A..., Lda., NIPC..., com sede na Rua ... n.º ... a ..., ..., ...-... Maia, veio, nos termos legais, requerer a constituição de tribunal arbitral.

É requerida a Autoridade Tributária e Aduaneira.

 

 

 I - RELATÓRIO

 

A) O Pedido

 

A Requerente solicita a anulação:

- da liquidação adicional de IRS n.º 2022..., de 2022-10-11, na qual se apurou um valor a pagar de 141.913,81 euros, bem como da correspondente liquidação de juros compensatórios n.º 2022..., da mesma data, no valor de 16.034,31 euros.

- da liquidação adicional de IRC n.º 2022... de 2022-10-14, no valor total de 86.579,58 euros, sendo 79.809,95 euros de imposto e 6.769,63 euros de juros compensatórios.

 

A Requerente surge como sujeito passivo da liquidação de IRS na qualidade de substituta tributária dos seus sócios.

Relativamente à liquidação de IRC, a Requerente aceita as correções relativas a “gastos”, no valor de euros 9.194,13, impugnando as demais (as relativas a “variações patrimoniais positivas”).

 

B) O litígio

 

1- Procedimento inspetivo

 

 Em suma, a Requerente entende;

- que o procedimento inspetivo que conduziu às liquidações impugnadas revela desprezo pelos princípios do inquisitório (art.º 58.º do CPA), busca da verdade material (artigo 6.º do RCPITA) e da imparcialidade (artigo 9.º do CPA).

▸ **Informação apresentada**:
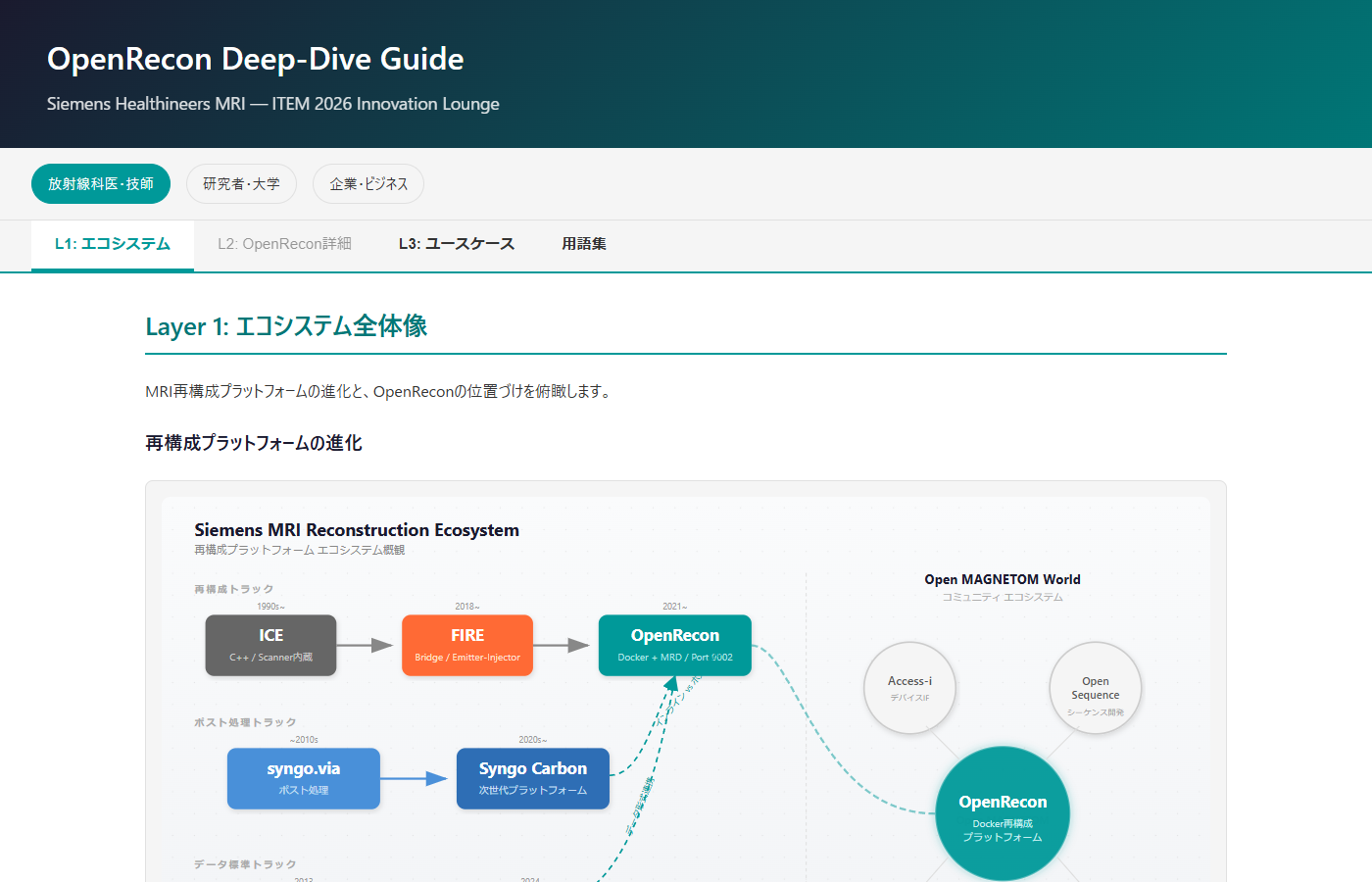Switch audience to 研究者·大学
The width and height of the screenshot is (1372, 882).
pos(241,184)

▸ **Tarefa**: Copie do extrato tudo desde "1- Procedimento inspetivo" até "9.º do CPA).", trocando "imparcialidade" por "isenção". Não é preciso consultar o material.

▸ **Resolução do exercício**:
1- Procedimento inspetivo

 

 Em suma, a Requerente entende;

- que o procedimento inspetivo que conduziu às liquidações impugnadas revela desprezo pelos princípios do inquisitório (art.º 58.º do CPA), busca da verdade material (artigo 6.º do RCPITA) e da isenção (artigo 9.º do CPA).